As in “majorly upset” etc. as a substitute for “quite” or “very”? Is this now an grammatically acceptable phrase in everyday conversation and written communication?

Define “now.” According to the OED, it’s been used that way since at least 1983, and the word “majorly” dates from 1955.

And certainly it’s grammatically acceptable. What rule of grammar does it break?

The Strunk & White grammarian rule of annoying the hell out of older ears.

Word

I’ll put my curmudgeon credentials up against anyone’s, and it doesn’t bother me – I’ll use it myself in conversation, though I certainly wouldn’t in any but the most casual writing.

Admittedly, it is what S&W would certainly call an awkward adverb. But they merely say you should avoid constructing it, not that constructing it is wrong. And remember, the book is “The Elements of Style,” not “The Elements of Grammar.”

Further, “annoying the hell out of older ears” is hardly a fault, since, if followed, it would have stopped words like “bus” or “mob.”
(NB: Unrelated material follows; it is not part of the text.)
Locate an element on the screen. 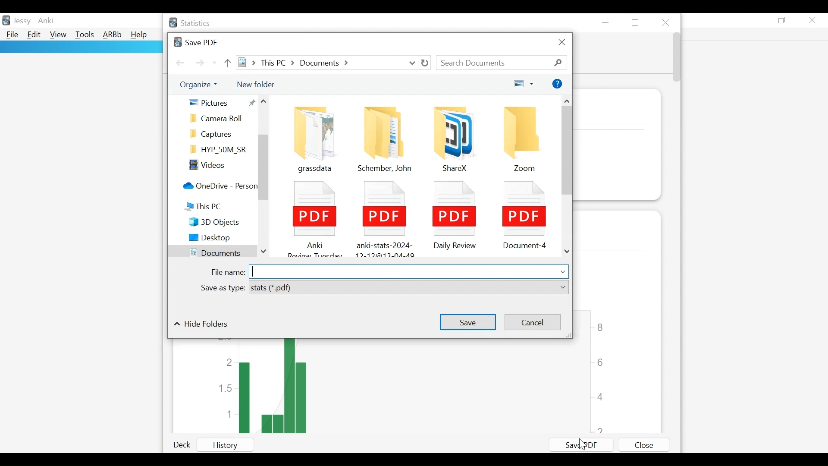 The image size is (828, 466). Statistics is located at coordinates (191, 23).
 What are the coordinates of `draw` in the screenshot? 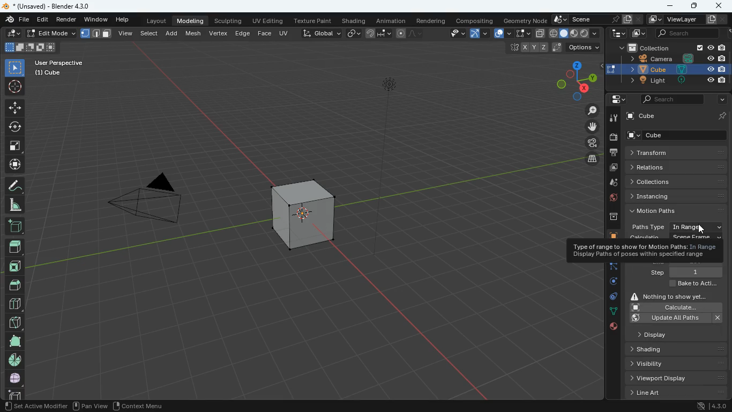 It's located at (408, 33).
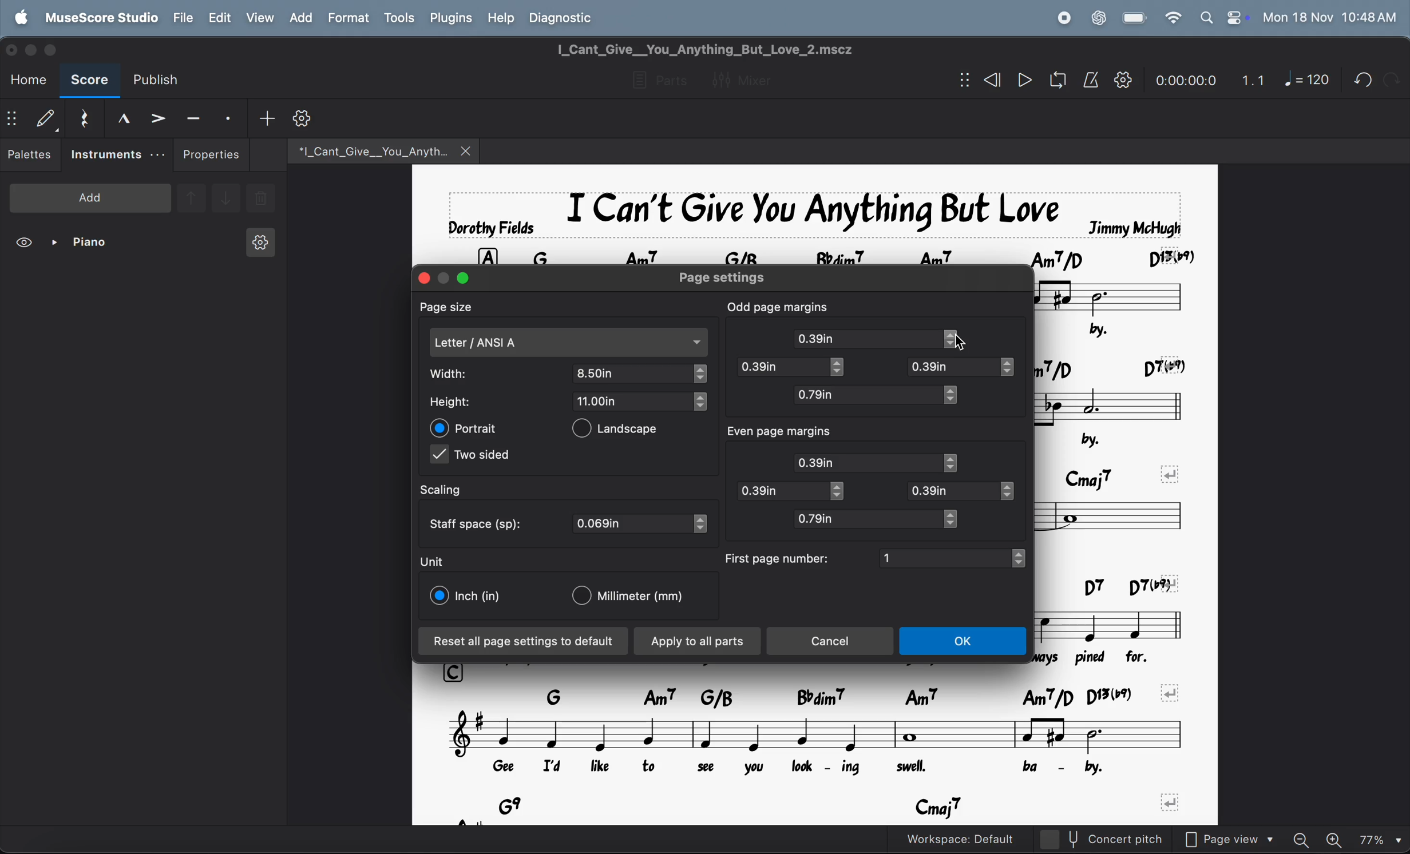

I fear that I might be hijacking this thread, but I’d like to know if this could be considered a grammar mistake. Essentially, people who use “majorly” are adding “ly” to an adjective to make an adverb in a novel way. I wonder if that could be considered a grammar mistake, if you believe in prescriptive grammar. If I coined a new word, “fastly”, to be to adverbial form of “fast” (instead of quickly), would I be grammatically incorrect if I said, “I went to the store fastly”?
Furthermore, what if they had declined to add the “ly” suffix, and just used “major” as an adverb? “It was a major dumb thing to do.” If that’s grammatically incorrect, then why would simply adding an “ly” make it grammatically correct? And if “major dumb” is grammatically correct, wouldn’t any sentence be grammatically correct, if the speaker/writer could just argue that they were using the words in correct grammatical constructions, just not in ways that people had heard before? Couldn’t I say, “The dog mailman bit” and argue that it was grammatically correct, just that “mailman” was a new verb I had coined, and “bit” was some kind of noun? I know this is all pretty farfetched, but I would like to know, essentially, what defines “grammatically correct.”